Yeah, I screamed and danced and partied like everyone else in the church that night (seriously. I don't think I've ever been to a show where people were that stoked to be there. Please note I say this as someone who saw the Jonas Brothers twice at the height of their fame. Don't judge) but there were also several moments during the show where I was on the verge of tears.

When I started making my way back to God last summer, one of the first things that changed was my media consumption. Looking back at the transition period, I'm surprised by how natural the transition was - I simply lost interest in certain books and magazines and songs that I didn't feel were bringing me closer to God.  That doesn't mean I sat down and deleted every single song in my iTunes library that doesn't fall into the contemporary Christian music category but I did start listening to a Christian radio station (Star 99.1), which introduced me to dozens of new artists.

As it stands right now, I'd say my iPod is a little more than half filled with worship music, with the rest of the space allocated between gym songs (songs that are played in the various classes I take) and guilty pleasures (the Jonas Brothers! Old school NSYNC! That one Justin Bieber song!) My worship song playlist, titled Matthew 16:24-28, has become my go-to playlist - what I listen to when I'm doing everything from walking to work, to doing chores, to writing. To say the songs lift me up would be a huge understatement.

Without question, the biggest presence on that playlist is TobyMac. As he should be - when I started looking for Christian music, one of his songs from an old WOW Worship CD was the first thing that came to mind.

Although Gone is not my favourite TobyMac song (that honour goes to Lose My Soul, which has become my favourite song/personal anthem/whatever), the song did something really important for me, both as a teen and as an adult: it showed me that Christian music isn't just hymns. While there's no denying hymns are beautiful, songs like Gone made music worship feel more accessible to me as a teen. It felt comfortable - the message of the music was different but the format was familiar. The brilliance of contemporary Christian music is that artists meet the audience where they are.

I cried when I heard Atmosphere for the first time because I felt it. If I'm having a hard day, that song can still have that affect on me. I know that the words are true - his promise to me is unconditional.

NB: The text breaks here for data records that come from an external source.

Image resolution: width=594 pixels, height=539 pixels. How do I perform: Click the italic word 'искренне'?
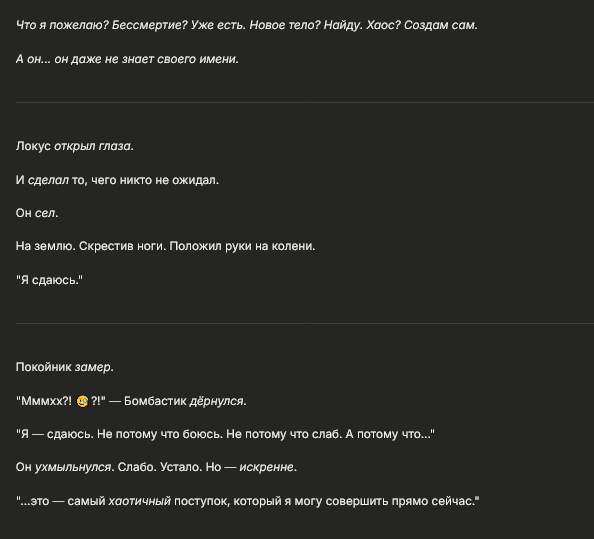[266, 467]
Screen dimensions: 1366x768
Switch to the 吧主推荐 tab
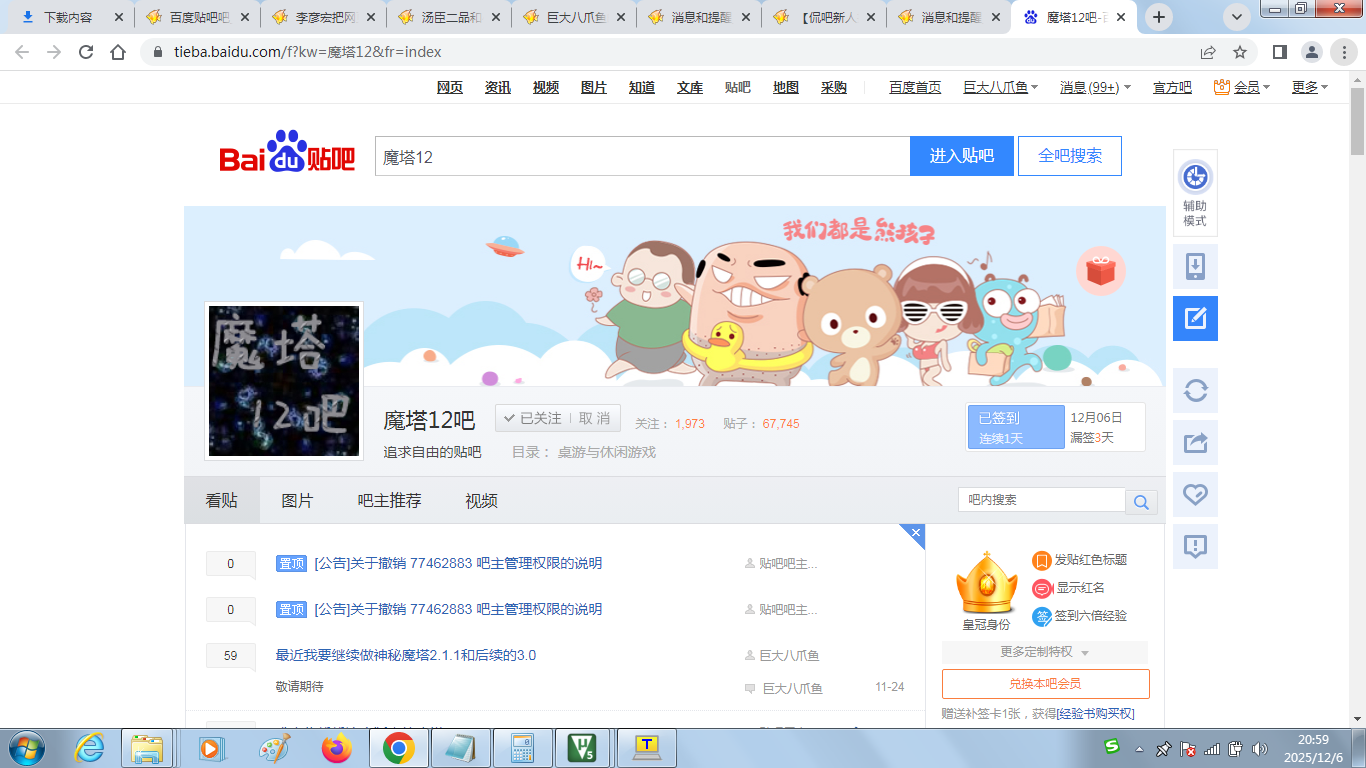coord(389,501)

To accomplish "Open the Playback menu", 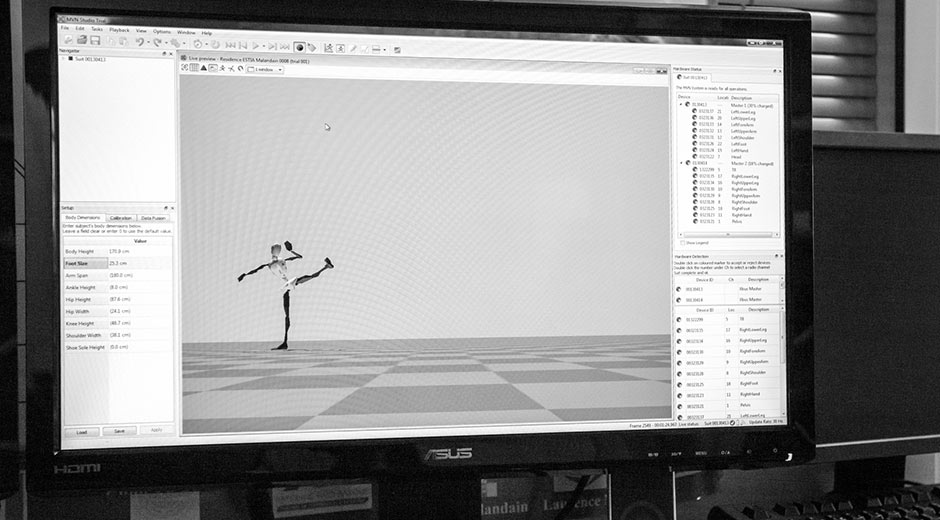I will (x=119, y=30).
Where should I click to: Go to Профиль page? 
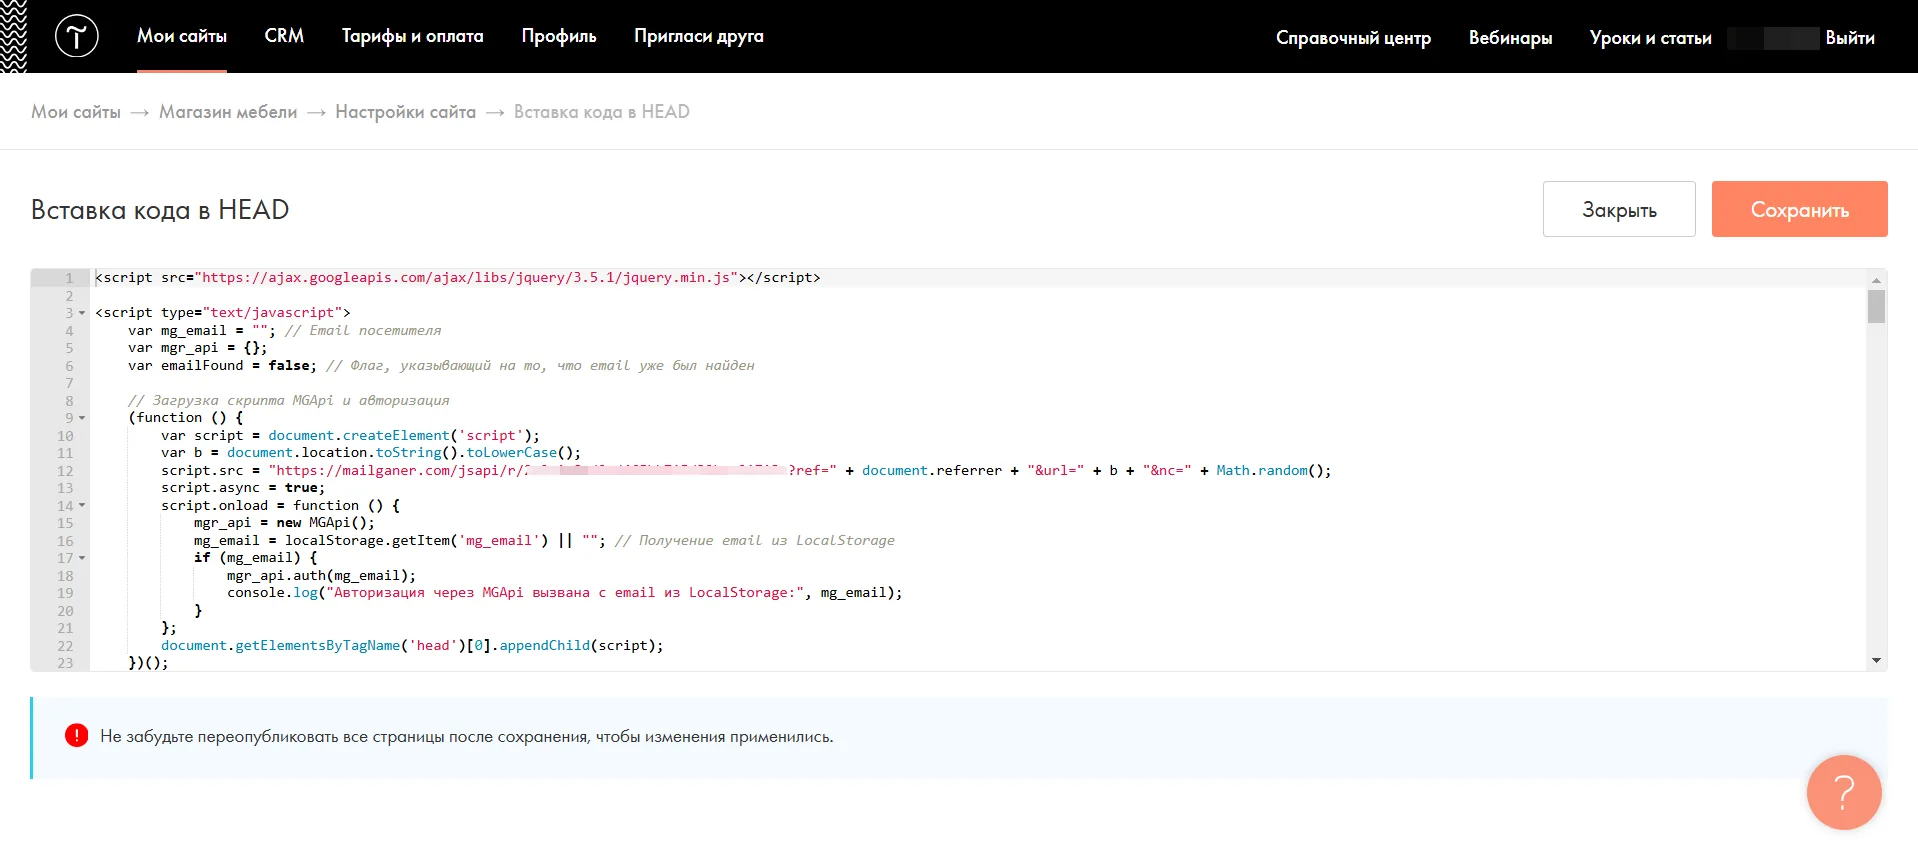click(559, 36)
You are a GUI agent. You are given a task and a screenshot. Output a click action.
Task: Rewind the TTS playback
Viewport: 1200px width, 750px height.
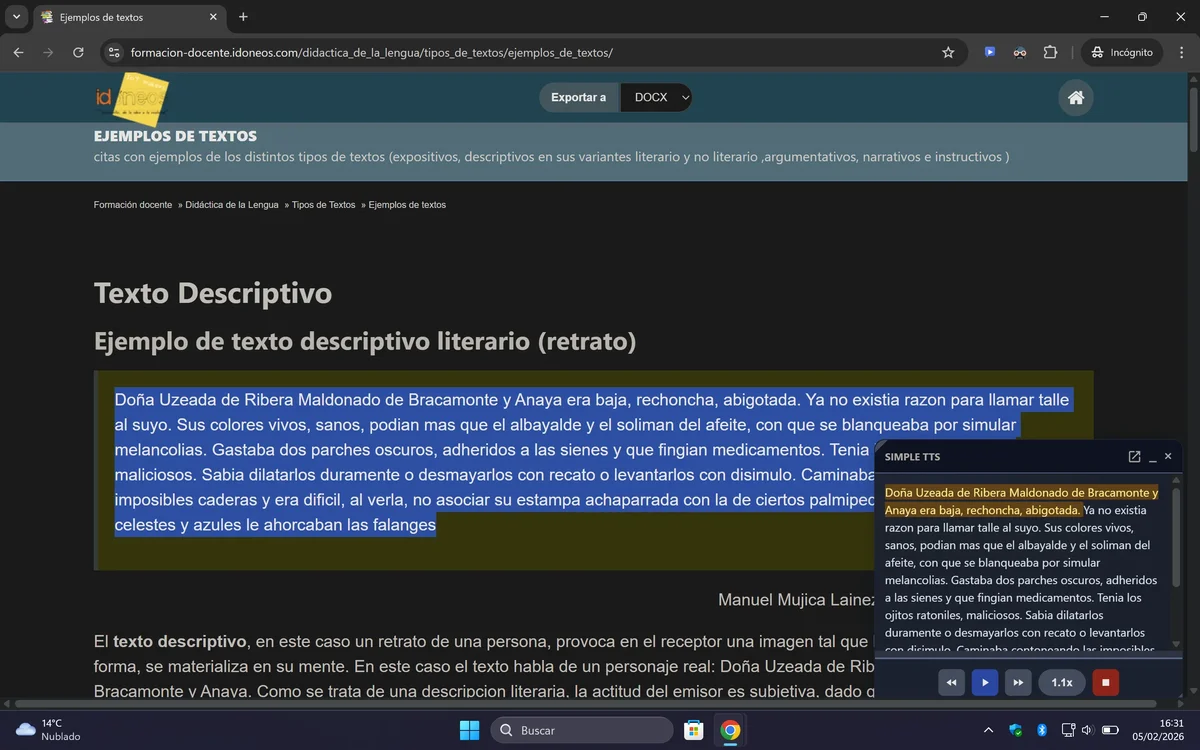click(x=951, y=682)
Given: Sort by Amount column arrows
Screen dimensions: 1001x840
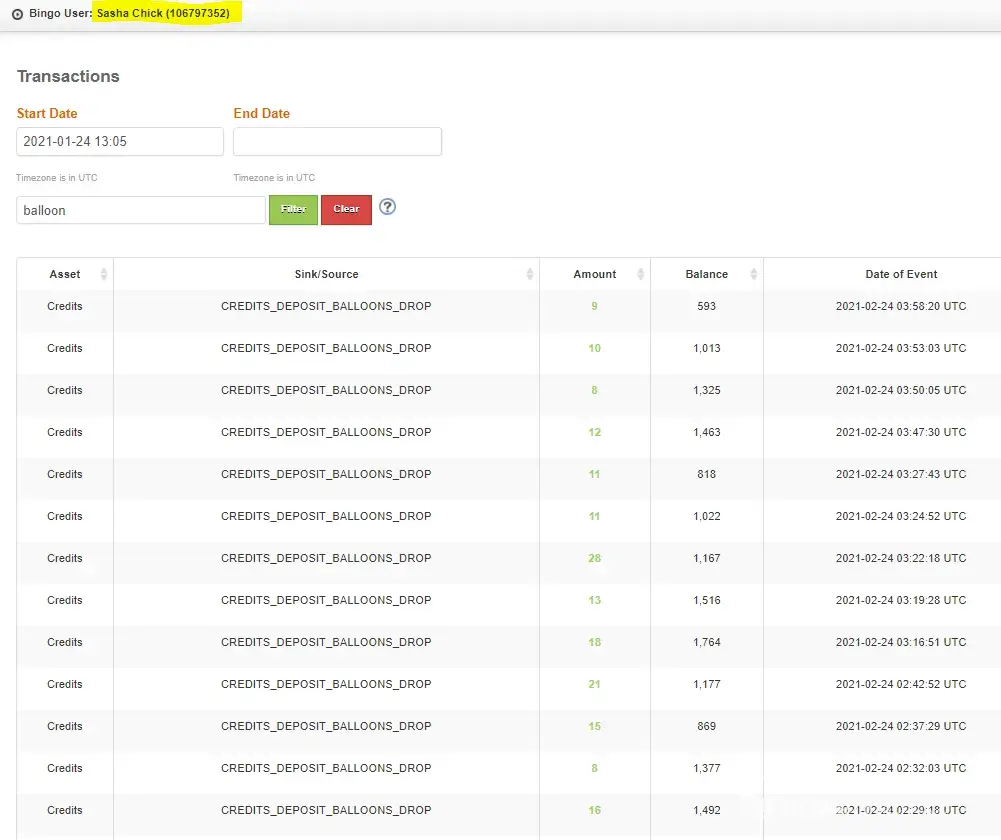Looking at the screenshot, I should pos(641,274).
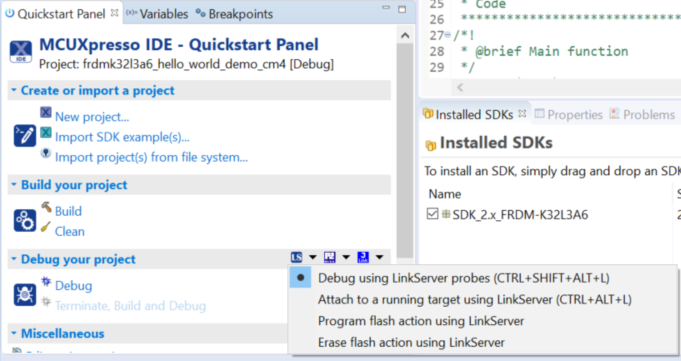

O come, let us sing unto the Lord: let us make a joyful noise to the rock of our salvation.
Psalms 95:1 

There were a lot of things that made the concert amazing experience - the stage was brilliant, Jamie Grace and Mr. Talkbox were amazing as opening acts and as a performer, TobyMac blew my mind - but the most memorable thing about the show to me was the feeling of God moving in the room and how energized everyone was by His presence. As a group - audience and performers - we called Him down and He joined us, just like He promised.

Unconditional. Amazing.

(from left: Bryon "Mr.Talkbox"Chambers shares his Twitter handle with the crowd Superman-style. The lovely Jamie Grace, who encouraged everyone in the audience still looking for love on earth to always remember the one who loves them most and best - Jesus. And of course, TobyMac, who reminded everyone in the room that no one is too far from forgiveness.)